→ **Goal of the exercise**
Copy out every line from the records that includes "will".

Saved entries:
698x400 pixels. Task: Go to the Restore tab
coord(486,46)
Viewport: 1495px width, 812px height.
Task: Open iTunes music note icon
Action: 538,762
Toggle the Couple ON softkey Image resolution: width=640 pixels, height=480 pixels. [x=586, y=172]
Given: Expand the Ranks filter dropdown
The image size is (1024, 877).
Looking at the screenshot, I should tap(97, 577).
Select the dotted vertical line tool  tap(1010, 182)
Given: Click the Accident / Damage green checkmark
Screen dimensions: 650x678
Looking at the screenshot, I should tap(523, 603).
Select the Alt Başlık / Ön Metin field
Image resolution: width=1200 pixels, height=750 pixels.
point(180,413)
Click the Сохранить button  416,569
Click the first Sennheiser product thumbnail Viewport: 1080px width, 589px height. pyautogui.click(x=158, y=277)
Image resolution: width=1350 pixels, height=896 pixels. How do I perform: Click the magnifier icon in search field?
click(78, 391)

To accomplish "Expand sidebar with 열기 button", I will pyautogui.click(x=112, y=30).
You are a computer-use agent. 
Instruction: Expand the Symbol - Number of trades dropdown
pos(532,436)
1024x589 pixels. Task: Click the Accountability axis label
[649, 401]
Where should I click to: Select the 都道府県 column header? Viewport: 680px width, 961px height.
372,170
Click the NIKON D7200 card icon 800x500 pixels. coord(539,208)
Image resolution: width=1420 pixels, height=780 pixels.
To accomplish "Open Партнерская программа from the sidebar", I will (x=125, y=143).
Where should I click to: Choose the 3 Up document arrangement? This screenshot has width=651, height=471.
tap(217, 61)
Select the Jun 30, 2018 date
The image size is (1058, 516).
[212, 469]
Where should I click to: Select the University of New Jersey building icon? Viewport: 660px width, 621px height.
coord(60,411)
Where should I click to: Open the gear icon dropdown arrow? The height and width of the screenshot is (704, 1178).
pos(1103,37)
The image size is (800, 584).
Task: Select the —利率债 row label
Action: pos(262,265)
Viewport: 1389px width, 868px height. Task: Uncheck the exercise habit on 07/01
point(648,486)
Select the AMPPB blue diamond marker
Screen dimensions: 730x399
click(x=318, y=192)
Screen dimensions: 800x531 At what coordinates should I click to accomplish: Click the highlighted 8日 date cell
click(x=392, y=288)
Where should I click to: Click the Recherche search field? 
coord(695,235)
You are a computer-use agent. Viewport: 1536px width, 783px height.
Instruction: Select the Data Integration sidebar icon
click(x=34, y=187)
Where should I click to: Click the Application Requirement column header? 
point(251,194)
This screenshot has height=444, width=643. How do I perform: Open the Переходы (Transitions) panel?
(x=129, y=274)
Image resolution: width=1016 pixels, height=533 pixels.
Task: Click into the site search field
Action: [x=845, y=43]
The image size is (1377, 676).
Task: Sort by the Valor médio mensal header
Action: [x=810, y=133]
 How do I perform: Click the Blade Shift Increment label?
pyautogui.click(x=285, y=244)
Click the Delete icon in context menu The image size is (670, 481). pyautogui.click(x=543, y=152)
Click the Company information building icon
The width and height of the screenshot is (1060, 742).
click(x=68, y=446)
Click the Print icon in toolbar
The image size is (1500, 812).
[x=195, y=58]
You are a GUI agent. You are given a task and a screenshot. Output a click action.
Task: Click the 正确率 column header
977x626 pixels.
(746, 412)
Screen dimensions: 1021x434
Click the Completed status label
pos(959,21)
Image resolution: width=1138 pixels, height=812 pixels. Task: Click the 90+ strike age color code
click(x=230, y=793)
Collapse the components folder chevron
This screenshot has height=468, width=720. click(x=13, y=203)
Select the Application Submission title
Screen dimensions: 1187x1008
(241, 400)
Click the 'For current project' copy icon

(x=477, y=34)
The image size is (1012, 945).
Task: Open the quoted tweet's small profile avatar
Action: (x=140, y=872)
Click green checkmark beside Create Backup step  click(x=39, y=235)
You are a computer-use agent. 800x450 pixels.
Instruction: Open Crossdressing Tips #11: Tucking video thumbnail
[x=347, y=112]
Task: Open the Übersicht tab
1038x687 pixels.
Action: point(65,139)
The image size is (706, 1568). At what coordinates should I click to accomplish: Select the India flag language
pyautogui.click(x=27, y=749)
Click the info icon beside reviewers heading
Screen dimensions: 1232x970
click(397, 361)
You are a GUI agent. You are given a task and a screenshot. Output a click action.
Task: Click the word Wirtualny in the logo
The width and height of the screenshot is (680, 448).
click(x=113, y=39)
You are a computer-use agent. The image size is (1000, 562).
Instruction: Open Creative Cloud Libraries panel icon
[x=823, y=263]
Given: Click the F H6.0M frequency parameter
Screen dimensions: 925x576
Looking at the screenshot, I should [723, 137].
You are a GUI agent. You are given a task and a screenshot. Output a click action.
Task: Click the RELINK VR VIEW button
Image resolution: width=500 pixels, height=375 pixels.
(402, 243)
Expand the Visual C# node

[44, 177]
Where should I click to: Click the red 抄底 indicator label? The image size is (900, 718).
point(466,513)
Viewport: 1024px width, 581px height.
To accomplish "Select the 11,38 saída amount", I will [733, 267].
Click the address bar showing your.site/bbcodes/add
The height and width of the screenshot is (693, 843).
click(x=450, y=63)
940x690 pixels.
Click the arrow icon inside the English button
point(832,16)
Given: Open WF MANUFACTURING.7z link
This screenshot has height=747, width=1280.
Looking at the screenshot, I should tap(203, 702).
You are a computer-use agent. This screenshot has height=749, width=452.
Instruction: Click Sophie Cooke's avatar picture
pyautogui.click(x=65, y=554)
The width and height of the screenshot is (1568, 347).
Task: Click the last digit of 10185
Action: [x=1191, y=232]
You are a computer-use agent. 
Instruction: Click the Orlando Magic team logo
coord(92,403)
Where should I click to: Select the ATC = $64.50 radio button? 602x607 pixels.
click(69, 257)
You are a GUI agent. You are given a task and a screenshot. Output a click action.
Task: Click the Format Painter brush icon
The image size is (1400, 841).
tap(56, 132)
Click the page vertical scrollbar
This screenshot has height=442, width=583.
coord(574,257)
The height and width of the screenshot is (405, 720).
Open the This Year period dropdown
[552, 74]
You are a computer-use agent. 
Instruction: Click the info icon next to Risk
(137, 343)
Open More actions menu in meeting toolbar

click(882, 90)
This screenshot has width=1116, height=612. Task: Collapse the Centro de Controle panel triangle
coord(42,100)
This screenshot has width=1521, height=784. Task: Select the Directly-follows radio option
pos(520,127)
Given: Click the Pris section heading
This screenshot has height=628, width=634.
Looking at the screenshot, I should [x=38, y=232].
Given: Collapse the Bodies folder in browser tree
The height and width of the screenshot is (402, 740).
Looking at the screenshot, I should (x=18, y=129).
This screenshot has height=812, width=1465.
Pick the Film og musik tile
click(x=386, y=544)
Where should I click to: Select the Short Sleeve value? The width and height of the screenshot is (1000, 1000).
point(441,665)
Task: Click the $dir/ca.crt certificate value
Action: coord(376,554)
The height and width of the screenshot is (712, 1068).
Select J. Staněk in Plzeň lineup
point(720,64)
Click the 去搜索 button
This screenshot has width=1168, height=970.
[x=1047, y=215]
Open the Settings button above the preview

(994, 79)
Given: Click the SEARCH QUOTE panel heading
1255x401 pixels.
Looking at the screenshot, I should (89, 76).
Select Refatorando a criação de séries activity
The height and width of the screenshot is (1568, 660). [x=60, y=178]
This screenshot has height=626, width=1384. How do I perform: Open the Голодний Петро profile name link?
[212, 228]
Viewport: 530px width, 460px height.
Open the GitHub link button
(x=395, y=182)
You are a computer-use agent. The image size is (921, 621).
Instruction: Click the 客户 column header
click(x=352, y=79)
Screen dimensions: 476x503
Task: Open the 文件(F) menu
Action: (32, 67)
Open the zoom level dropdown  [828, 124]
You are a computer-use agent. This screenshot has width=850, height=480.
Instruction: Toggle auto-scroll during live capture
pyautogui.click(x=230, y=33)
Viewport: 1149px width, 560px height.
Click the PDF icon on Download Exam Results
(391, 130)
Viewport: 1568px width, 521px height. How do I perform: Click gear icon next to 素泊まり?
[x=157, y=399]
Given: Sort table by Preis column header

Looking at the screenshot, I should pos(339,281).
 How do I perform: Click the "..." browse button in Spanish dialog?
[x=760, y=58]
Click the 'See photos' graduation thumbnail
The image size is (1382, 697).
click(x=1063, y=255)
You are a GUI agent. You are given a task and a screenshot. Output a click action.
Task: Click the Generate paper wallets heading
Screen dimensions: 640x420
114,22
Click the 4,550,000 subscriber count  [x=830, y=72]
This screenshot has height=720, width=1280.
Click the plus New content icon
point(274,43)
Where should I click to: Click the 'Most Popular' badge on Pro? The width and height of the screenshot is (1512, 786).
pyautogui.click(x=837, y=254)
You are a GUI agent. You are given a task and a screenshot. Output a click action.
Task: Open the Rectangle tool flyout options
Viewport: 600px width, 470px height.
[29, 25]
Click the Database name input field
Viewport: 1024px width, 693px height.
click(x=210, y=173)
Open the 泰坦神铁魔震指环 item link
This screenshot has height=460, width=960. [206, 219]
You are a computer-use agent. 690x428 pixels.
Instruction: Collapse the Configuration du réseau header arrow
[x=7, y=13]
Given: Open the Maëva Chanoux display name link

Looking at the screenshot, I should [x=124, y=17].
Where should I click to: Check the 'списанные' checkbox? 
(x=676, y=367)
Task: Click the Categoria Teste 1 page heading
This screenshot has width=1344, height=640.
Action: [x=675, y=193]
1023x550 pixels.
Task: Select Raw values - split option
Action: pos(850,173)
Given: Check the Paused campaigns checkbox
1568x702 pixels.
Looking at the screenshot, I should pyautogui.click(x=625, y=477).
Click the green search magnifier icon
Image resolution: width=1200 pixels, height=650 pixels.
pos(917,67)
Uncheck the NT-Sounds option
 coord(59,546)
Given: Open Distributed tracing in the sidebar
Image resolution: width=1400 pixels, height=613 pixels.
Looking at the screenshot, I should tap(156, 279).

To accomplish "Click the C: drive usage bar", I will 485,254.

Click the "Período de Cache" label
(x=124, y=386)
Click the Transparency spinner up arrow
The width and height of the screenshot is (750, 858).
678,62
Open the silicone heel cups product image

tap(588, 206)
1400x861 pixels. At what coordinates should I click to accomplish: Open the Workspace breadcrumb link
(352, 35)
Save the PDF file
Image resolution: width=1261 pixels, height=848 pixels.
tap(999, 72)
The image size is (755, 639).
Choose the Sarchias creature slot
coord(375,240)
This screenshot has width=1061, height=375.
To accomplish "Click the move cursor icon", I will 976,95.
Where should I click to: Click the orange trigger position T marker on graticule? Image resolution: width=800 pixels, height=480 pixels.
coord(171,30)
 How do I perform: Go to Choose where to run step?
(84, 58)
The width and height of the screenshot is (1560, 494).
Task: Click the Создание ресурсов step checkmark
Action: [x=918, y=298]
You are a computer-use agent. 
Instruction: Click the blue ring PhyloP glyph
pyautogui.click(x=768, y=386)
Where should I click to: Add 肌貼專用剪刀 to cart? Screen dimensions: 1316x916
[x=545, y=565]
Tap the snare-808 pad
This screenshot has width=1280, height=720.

→ **Response box**
To accomplish "Expand sidebar with 열기 button", I will pyautogui.click(x=112, y=30).
To accomplish "Open Партнерская программа from the sidebar", I will (x=125, y=143).
To accomplish "Select the 11,38 saída amount", I will [733, 267].
To accomplish "Click the C: drive usage bar", I will 485,254.
To accomplish "Click the move cursor icon", I will 976,95.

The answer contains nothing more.